Thursday, March 4, 2010

Not all wisdom resides in Anglicans!

Clayboy is an engaging blogger. Sometimes I disagree with him, and he with me. But he always says something worth pondering. One of his series he is posting on is the 39A - very good it is too. His latest is on Article 18.

In the course of it he shares this piece of Sufi wisdom by Rābiʻa al-ʻAdawiyya al-Qaysiyya:

"O God! If I worship you for fear of hell, burn me in hell,

and if I worship you in hope of paradise, exclude me from paradise.

But if I worship you for your own sake,

grudge me not your everlasting beauty."

Somewhat distant, this insight, from the driving motivations of suicide bombers ...

Speaking of a female Sufi saint, my mind is still cogitating about Christa. Post coming soon.
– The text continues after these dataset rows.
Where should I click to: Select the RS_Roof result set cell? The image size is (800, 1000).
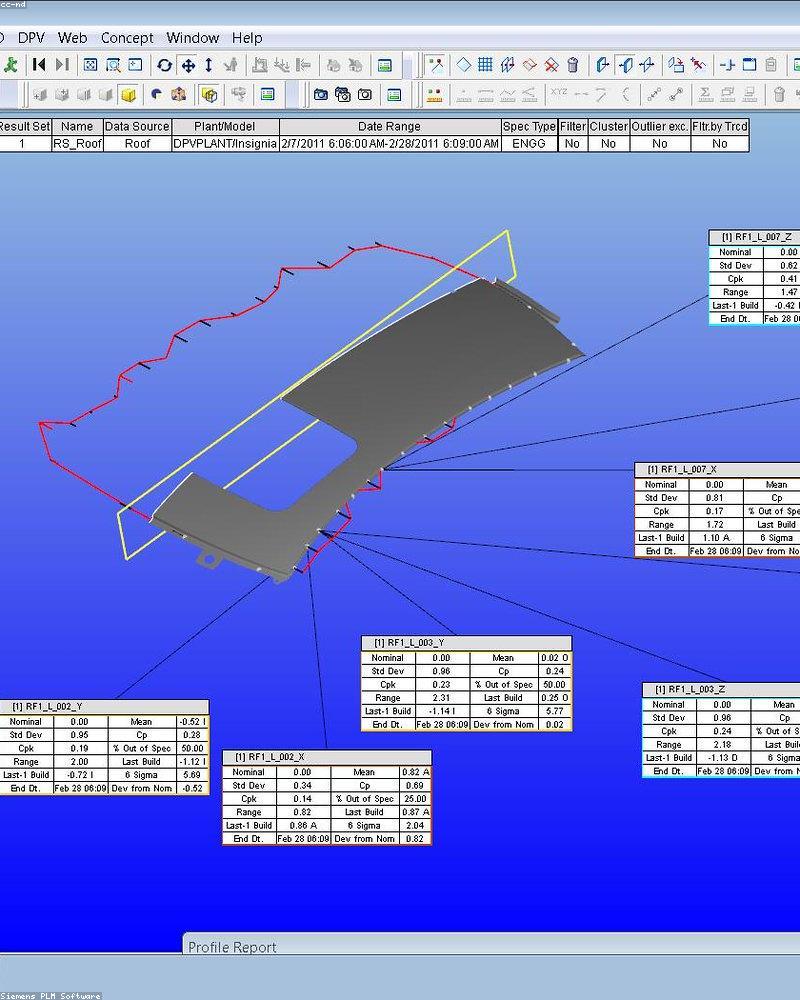coord(77,143)
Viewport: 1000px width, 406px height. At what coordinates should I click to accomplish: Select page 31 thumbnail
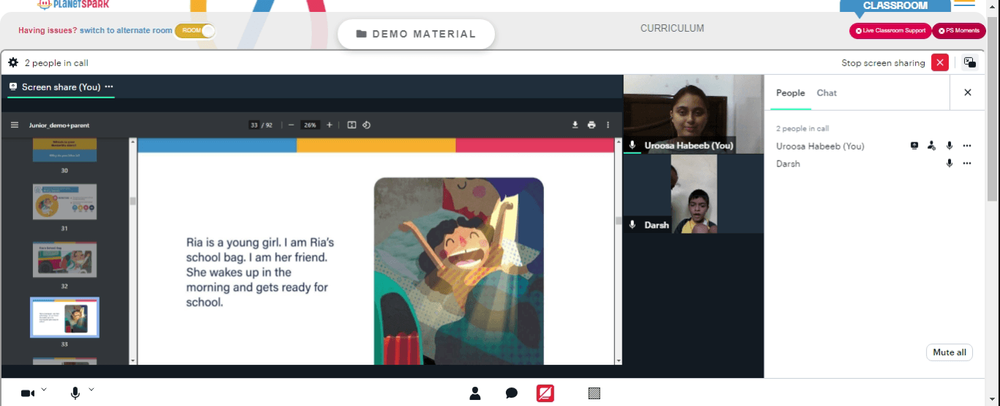[x=64, y=202]
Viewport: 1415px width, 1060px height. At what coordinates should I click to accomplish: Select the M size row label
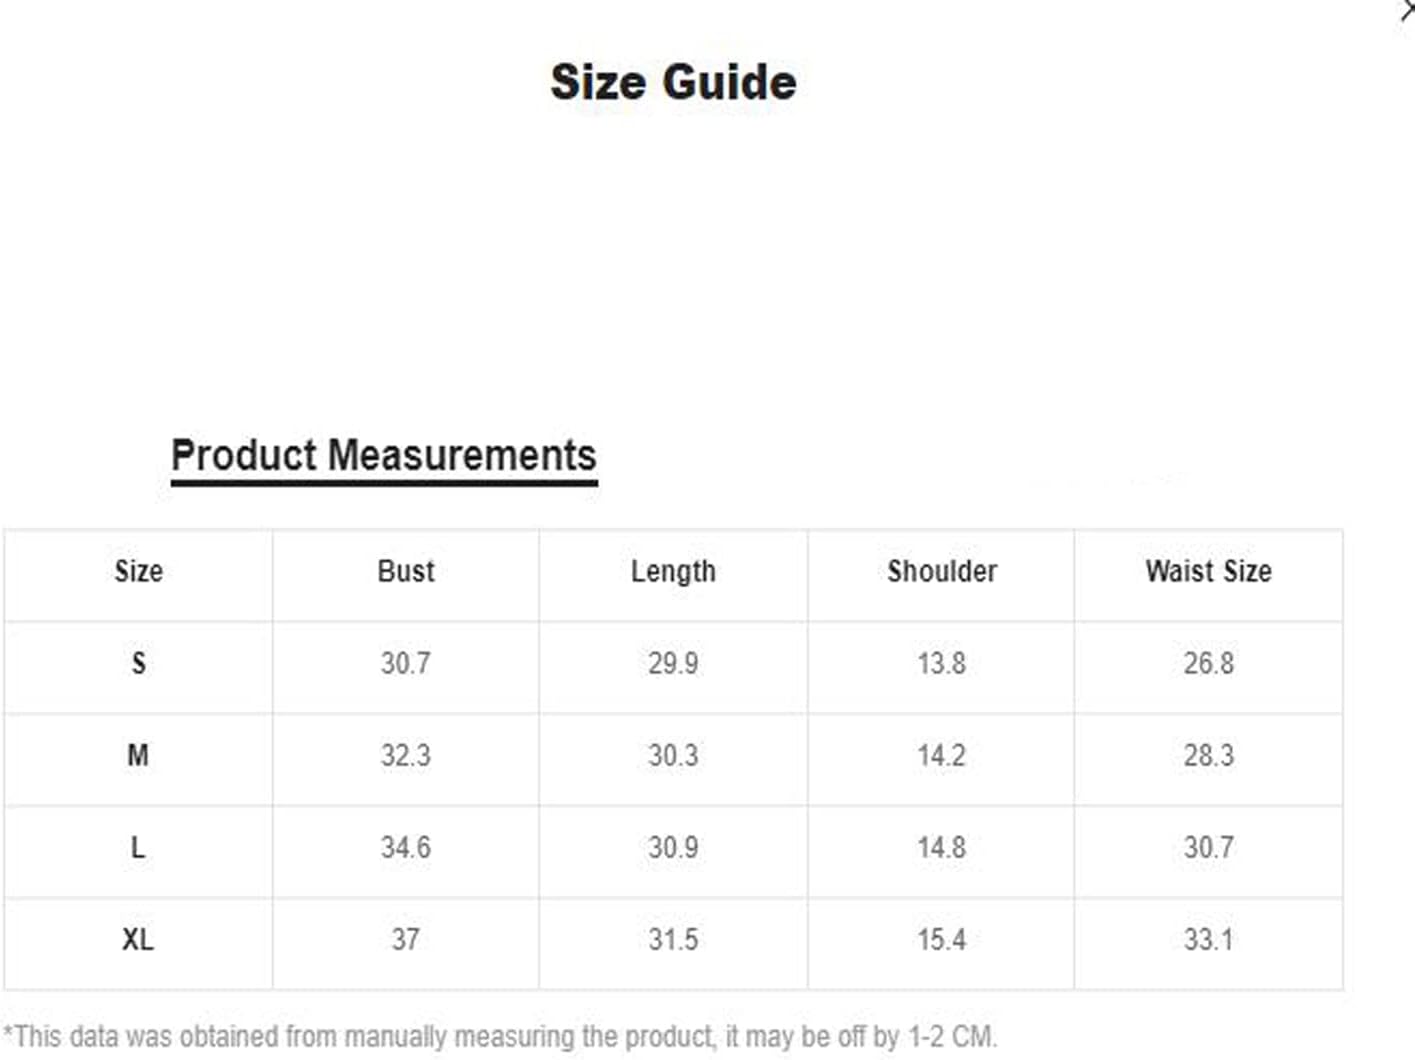tap(138, 755)

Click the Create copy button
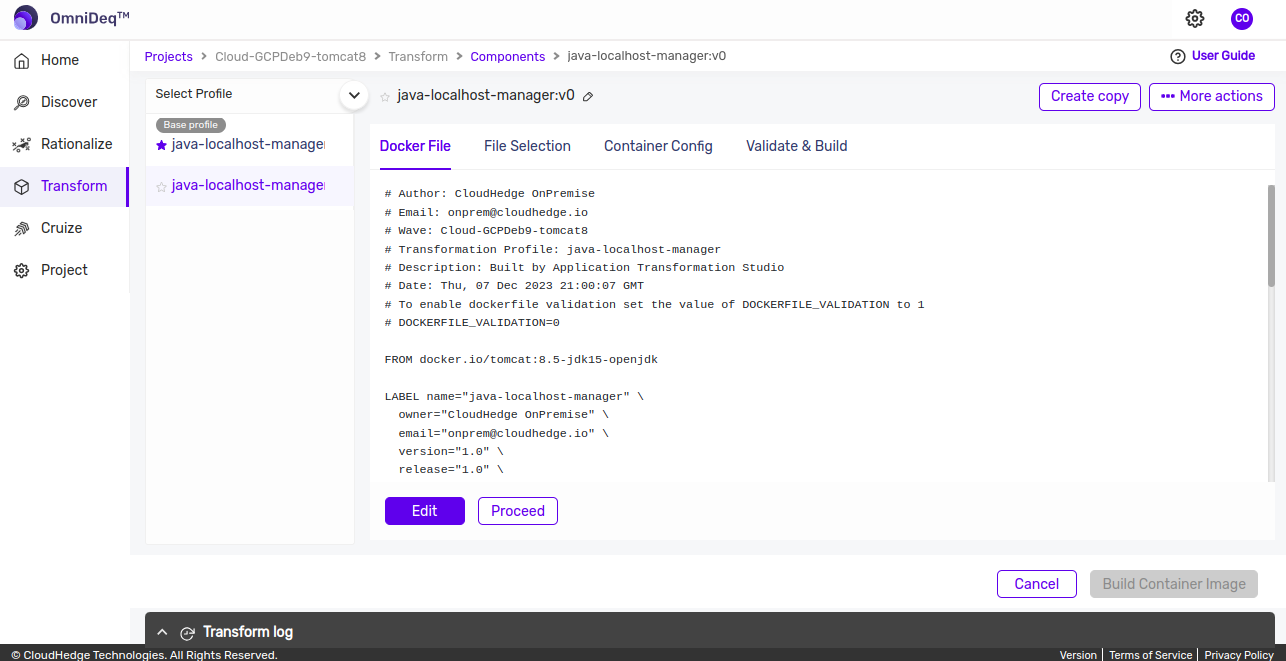tap(1089, 96)
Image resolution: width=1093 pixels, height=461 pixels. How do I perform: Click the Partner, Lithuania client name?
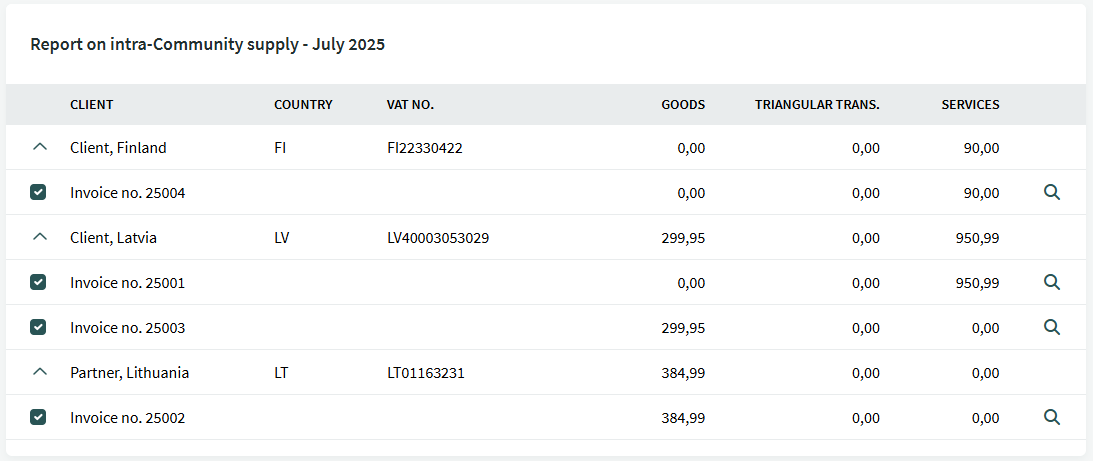click(x=129, y=373)
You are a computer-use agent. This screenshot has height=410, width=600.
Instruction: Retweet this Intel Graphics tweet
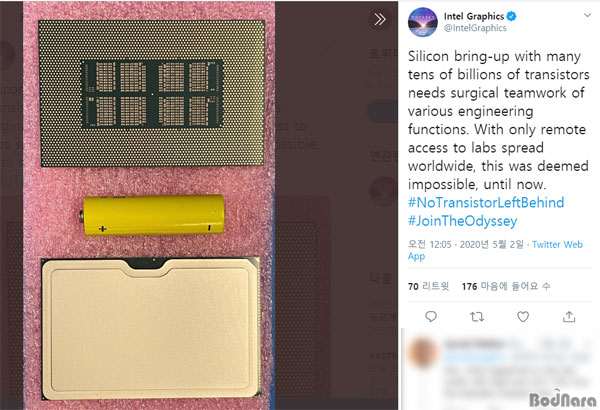(477, 317)
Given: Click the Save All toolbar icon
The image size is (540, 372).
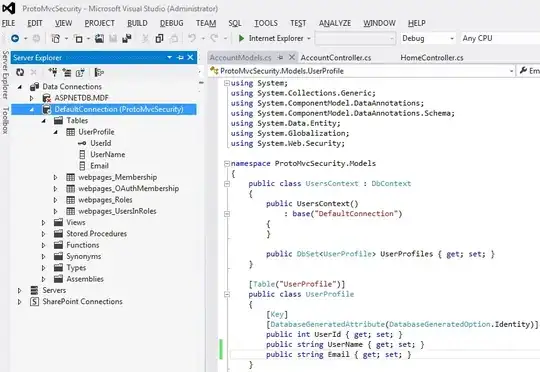Looking at the screenshot, I should coord(127,38).
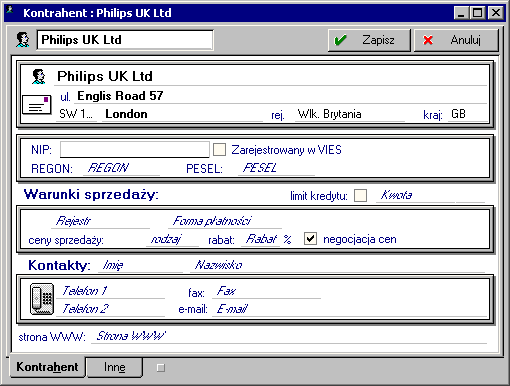Enable the Zarejestrowany w VIES checkbox
This screenshot has height=386, width=510.
click(219, 150)
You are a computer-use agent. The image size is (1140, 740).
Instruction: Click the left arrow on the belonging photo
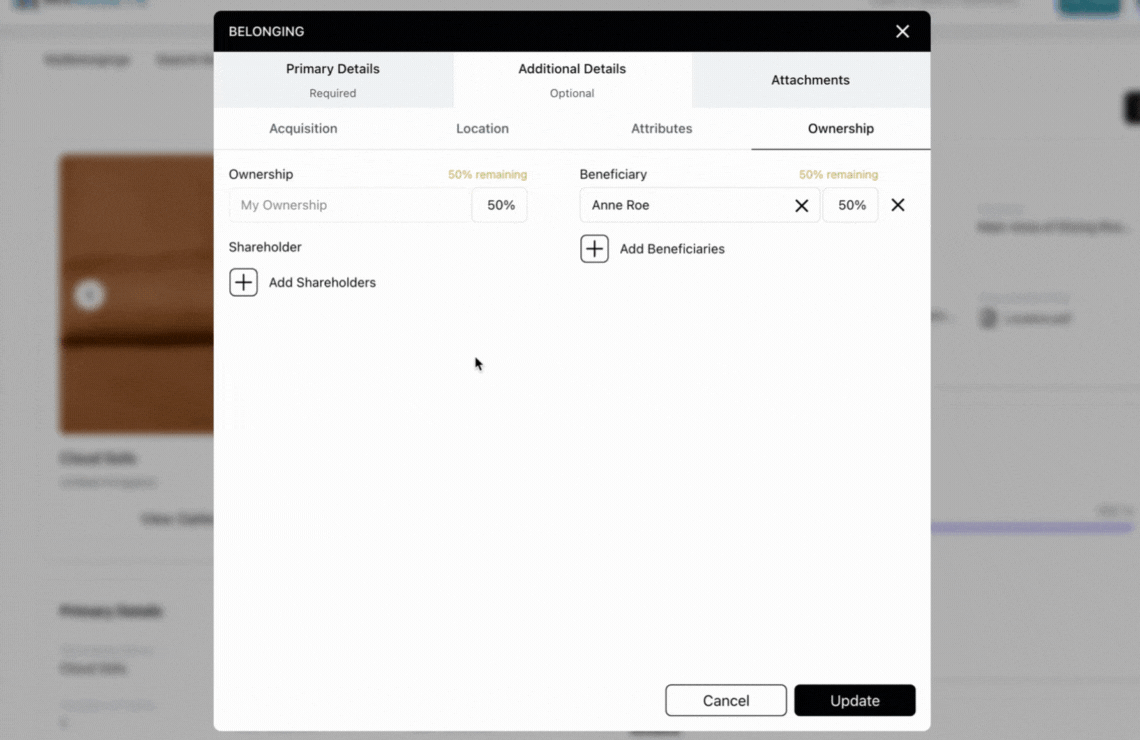pyautogui.click(x=90, y=294)
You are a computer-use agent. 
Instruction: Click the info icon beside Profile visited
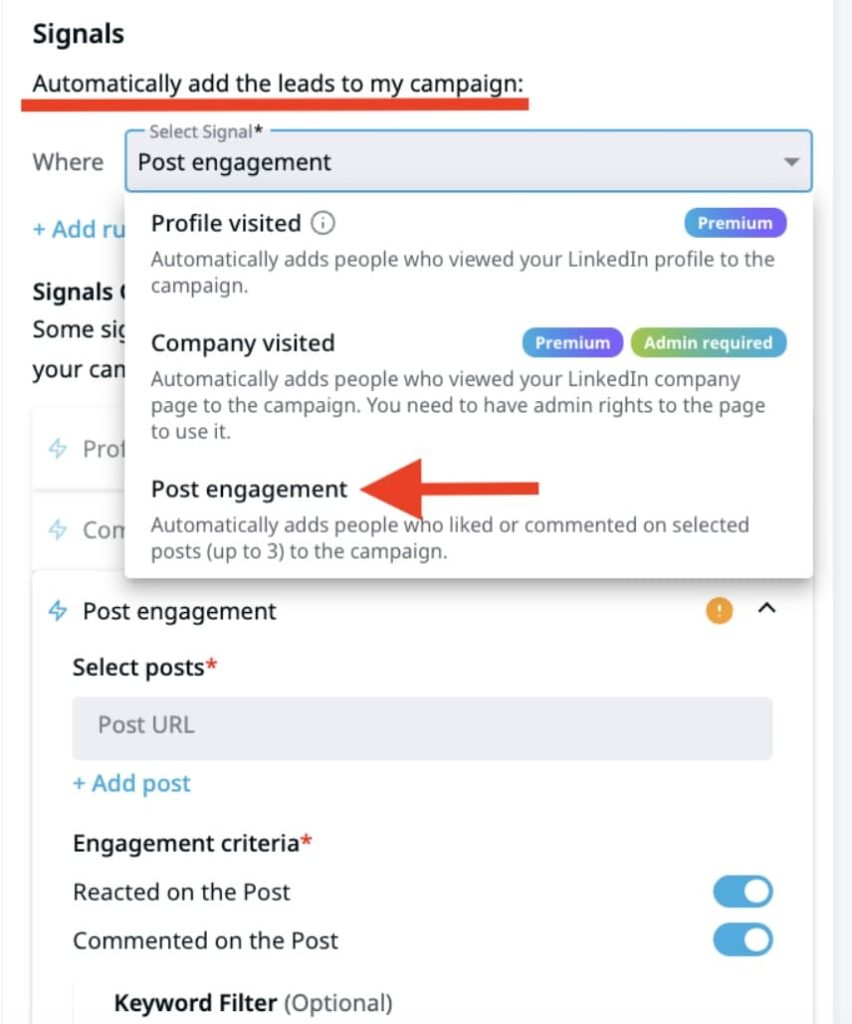(323, 223)
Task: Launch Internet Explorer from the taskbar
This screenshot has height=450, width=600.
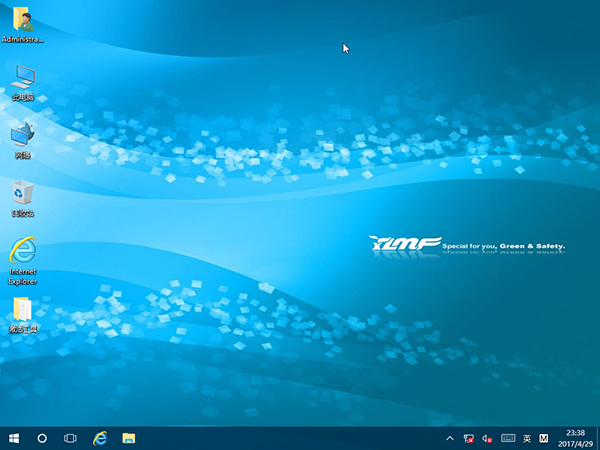Action: [x=100, y=438]
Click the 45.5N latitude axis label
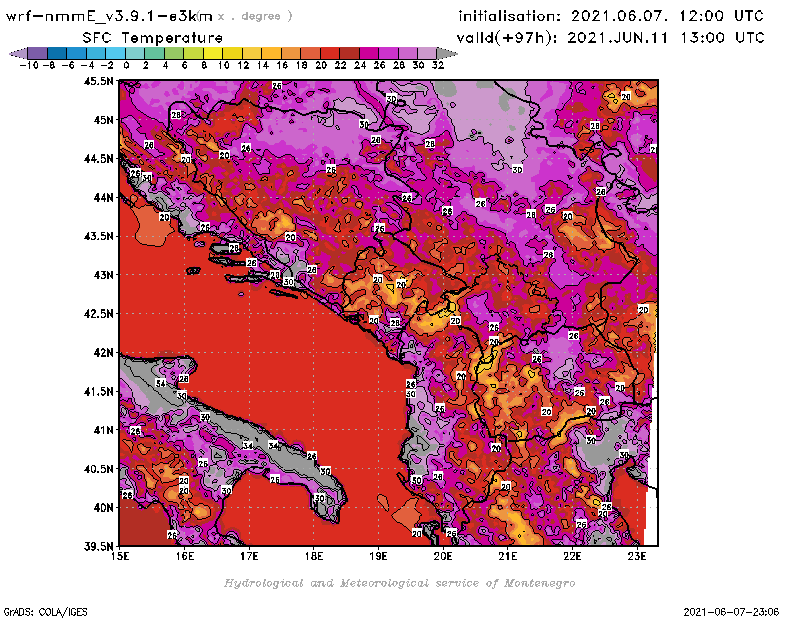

POSTSCRIPT: Carl Somers-Edgar has a beautiful post on the Light, not a million miles in sentiment from this Sufi stanza.


Anonymous said...

Why should the fear of hell or the hope of paradise be unworthy motives for believers in the True God? Such an attitude affects to be holier than Jesus, who warned us to fear Him who can destroy both body and soul in hell (Matt. 10:38) and to lay up treasures for ourselves in heaven (Matt. 6:20).

Bishop Alan Wilson said...

This takes me back to some basic principles in Scripture: without faith it is impossible to please God, for it was by faith not by works of the law that Abraham was justified and we are children of Abraham if we share his faith. And, wait for it, faith comes from hearing (a kindling process) and in order that the promise may rest on faith. The measure of it you have is a gift from God. Therefore you accept those whose faith is weak without passing judgment on disputatious matters. In Romans 14, what comes from faith is faith, doubt isn't, even if it compels good behaviour.

So, nowhere in all that basic Christianity is there any suggestion of a kind of Pascal's wager mentality, or that faith should be kindled by scaring people about the alternatives, or that it's some kind of transfer ticket into a blessed state.

Thus St Bernard "My God I love thee not because I hope for heaven thereby"

This is classic Christianity, and it very little room for threatening, cajoling, browbeating or compelling by fear of the alternatives. When Christians remember this they minister the grace of Christ. When they forget it, they give off mixed signals and become another squabbling, whining minority with an puzzling sense of their own rightness and entitlement.

So, missionally, I am delighted to see Christians living the kind of faith that struck you in the sufi poem. It's that grows the Church.

Peter Carrell said...

Thank you Bishop Alan.

Anonymous, it would be poor form for anyone, least of all me, to affect to be holier than Jesus. Fear of hell can lead to Christ (it did for me); indeed for some it may be the only way for the Hound of Heaven to breakdown resistance to Christ. But I do not think that therefore makes it less inspiring to think that as we continue with Christ we might be transformed in our motivation for remaining in Christ: that we might see the face of God rather than avoid the fires of hell.

See also

Anonymous said...

I beg to differ with both Alan and Peter. As long as we live this side of heaven - and are prone to sin and self-deception - the potential admonition remains:

"nondum consideravisti pondus peccati."

C. S. Lewis is very good on this in 'Mere Christianity'. I remember from my childhood the words of Ignatius of Loyola: "Teach me to work for no other reward than the knowledge that I do your holy will."
But that sounds more like the bloodless Immanuel of Koenigsberg ('only the good will is perfectly right') than the blood-shedding Emmanuel of Bethlehem, who tells us that it is God's holy will to reward those who seek Him and punish those who repudiate His call. This has nothing to do with Pascal's celebrated 'Pari', which is a rhetorical push made at unbelievers or agnostics, not reprobates who know that God exists.

Peter Carrell said...

Blessed are the pure in heart, for they shall see God.